Torture tests for new smartphones have leveled up from the standard drops from a height, scratches with a coin and key, hits on the screen by a hammer and immersion in a pail of water to running over the device by a big truck and firing bullets at it.
Recently, Everything ApplePro, a YouTube user, posted another torture test involving smartphones, a Samsung Galaxy 6 and bullets from an AK-74. It is a made-in-Russia assault rifle released in 1974. The weapon was widely used during Moscow's conflict in 1979 with Afghanistan, reports CNET.
Since many gadget owners place their iPhones in their back pockets, the torture test was to discover how many smartphones are needed in one's trousers to protect a person from being hit on his behind by a bullet. Specifically, the test uses a gun that could fire bullets with its muzzle at up to 884 meters per second.
Eight phones made up of three iPhone 6 Pluses, two iPhone 7s and smaller iPhones, plus one iPhone clone and finally the Samsung unit were placed on a wooden holder made by EverythingApplerPro. At the start of the 4-minute, 24-second video, he said he expects the bullet to be stopped at the fourth phone.
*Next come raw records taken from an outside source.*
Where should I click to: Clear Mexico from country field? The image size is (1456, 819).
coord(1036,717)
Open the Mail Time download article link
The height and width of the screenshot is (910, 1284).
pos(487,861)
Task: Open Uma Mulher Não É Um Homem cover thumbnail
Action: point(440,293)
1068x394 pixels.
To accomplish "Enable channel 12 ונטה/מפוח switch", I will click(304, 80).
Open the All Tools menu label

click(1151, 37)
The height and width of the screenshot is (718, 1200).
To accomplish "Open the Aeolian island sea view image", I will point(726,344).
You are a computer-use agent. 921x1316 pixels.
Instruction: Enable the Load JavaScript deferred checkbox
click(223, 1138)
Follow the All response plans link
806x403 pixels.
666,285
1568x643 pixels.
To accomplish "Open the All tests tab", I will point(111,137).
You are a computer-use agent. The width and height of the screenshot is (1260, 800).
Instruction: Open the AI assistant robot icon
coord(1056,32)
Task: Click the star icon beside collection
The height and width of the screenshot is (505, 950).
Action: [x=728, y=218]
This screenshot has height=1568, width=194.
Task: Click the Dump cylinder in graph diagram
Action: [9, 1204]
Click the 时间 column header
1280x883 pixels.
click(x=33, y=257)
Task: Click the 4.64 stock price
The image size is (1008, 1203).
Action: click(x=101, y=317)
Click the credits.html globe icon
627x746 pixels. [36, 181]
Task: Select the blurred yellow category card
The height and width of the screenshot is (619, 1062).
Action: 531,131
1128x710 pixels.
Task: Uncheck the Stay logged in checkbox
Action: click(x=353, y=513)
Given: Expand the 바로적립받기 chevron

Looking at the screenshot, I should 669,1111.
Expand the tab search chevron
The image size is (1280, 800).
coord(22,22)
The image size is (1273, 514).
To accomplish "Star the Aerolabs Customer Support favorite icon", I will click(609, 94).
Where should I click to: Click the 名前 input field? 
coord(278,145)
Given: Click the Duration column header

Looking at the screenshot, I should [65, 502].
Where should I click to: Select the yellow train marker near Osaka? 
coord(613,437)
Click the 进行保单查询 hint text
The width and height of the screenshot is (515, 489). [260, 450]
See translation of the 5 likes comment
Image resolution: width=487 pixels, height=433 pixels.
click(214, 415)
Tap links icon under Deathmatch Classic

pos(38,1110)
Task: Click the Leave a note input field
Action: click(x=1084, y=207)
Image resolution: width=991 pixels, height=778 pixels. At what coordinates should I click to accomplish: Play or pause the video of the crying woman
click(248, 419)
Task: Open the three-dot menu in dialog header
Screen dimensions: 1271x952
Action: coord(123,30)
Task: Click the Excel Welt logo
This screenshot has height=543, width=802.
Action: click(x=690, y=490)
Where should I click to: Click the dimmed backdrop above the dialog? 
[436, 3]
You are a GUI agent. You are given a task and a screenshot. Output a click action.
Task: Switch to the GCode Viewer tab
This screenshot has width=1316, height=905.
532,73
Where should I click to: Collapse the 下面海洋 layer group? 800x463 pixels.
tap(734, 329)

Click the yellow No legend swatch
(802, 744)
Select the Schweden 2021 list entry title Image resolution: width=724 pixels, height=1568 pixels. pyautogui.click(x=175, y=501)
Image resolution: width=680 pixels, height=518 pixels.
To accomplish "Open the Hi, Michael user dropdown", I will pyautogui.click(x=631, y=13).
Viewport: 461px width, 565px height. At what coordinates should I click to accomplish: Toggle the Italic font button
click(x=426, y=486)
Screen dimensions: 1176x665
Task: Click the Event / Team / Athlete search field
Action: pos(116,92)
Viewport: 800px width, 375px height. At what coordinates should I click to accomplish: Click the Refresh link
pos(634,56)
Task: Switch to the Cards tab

During the first round, the shooter hit the wooden holder. On his second try, he found that on the fifth iPhone, the bullet stopped and protected the Samsung. At the third try, the sixth phone stopped the bullet.
CNET comments that it is not practical to carry that number of iPhones on one's person to serve as protection against bullets. The website's recommendation is for smartphone owners who want protection from gunfire to instead buy a bulletproof suit, if they could afford it.
The video, which he posted two weeks ago, has gone viral with almost 5 million hits.
Actually, the Samsung S6, in various torture tests made by YouTubers in April, is the toughest smartphone which withstood 110 pounds of pressure without being permanently damaged, while the Apple-made iPhones bent. It also survived six separate drops from six feet without breaking and underwater dunking for 10 seconds, reports BGR.